Having a multi-million-dollar business is the dream of many business owners. It’s a sign that you’ve made it. It’s the point where you’ll have enough money, time, and freedom to do what you want when you want to do it. That’s the dream. The reality is often quite different.

In reality, more growth often brings more headaches, more time on the job, more stress and less free time to do what you want.

As your business grows, it becomes more complex. You have more customers, more employees and possibly more services. The management techniques that served you well when your business was smaller, don’t work as well in a complex, multimillion-dollar business. Yet, most owners don’t adjust to these new realities.

To build a growing, profitable multimillion-dollar landscaping company that virtually runs itself, you need to run your business more like the CEO of a major corporation than like the owner of a small mom and pop shop.

How do CEO’s of large corporations run enormous, complex businesses?

Before becoming a business coach, I worked for several large companies, including Marriott Corporation which had 200,000 employees. Bill Marriott knew he couldn’t manage all 200,000 alone, so, he broke the company into parts—Marriott Hotel Division, Courtyard Hotel Division, Fairfield Hotel Division, marketing, sales, finance, etc. Then, he entrusted key managers with full responsibility to run those parts of the company, and he ran the business through those key managers.
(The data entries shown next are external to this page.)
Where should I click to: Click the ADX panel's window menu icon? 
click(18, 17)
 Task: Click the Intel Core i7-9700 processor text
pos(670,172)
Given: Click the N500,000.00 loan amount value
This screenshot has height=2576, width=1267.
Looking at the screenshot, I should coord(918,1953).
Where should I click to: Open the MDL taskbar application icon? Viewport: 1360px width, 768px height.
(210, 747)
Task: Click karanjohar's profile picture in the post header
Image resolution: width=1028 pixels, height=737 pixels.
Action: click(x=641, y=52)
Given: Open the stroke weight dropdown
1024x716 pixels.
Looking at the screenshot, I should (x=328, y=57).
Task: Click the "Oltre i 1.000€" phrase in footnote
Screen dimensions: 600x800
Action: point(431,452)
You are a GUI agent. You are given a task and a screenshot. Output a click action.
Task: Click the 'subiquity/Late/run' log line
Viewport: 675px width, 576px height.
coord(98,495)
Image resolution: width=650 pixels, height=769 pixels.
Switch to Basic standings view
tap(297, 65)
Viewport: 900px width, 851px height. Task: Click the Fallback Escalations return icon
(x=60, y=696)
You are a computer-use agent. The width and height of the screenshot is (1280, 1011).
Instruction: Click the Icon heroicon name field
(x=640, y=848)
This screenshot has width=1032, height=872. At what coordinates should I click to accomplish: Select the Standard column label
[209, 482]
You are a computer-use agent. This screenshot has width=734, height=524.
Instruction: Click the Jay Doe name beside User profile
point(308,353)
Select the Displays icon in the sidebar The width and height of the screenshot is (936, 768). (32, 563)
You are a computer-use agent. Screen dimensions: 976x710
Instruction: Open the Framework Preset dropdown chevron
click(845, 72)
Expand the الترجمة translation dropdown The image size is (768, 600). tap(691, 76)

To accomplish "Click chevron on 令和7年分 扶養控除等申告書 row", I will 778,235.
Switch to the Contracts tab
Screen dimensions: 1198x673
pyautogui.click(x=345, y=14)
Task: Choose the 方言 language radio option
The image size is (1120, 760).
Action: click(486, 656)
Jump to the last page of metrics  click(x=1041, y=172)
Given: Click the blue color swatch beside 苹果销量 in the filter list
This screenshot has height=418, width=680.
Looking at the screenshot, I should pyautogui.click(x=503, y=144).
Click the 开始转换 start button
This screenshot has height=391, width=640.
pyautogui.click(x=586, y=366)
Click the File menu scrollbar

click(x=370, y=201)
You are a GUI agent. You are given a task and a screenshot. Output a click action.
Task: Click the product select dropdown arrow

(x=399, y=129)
You can use this same strategy of breaking your company into parts and letting key managers run parts of your business to create more consistent, profitable growth, reduce your stress and frustration, and cut hours from your work-week.

To illustrate, here’s an example from a client of mine who owns a multimillion-dollar 40-person landscaping company. When we started working together, the business wasn’t growing and wasn’t making a profit. My client was working from 6 a.m. to 11:00 p.m., and he was stressed out and frustrated. He was an “I do everything” owner. He spent so much of his time trying to manage everyone and be involved in everything, that he wasn’t doing what he needed to do to move the business forward. He was actually holding the business back!

Break your business into divisions that run themselves

We broke up the business into parts, promoting two employees to run his maintenance and irrigation divisions and hiring a manager to run his design/build business. Their job was to ensure their respective divisions met their sales and profit goals and their customers were happy. Most managers don’t have experience with owning and running a company, so my client had to coach them on what it means to be an owner, teach them how the company makes money, and help them create a plan for their function’s success.

My client also outsourced his marketing to a marketing firm and had an office manager handle the financial and administrative side of the business.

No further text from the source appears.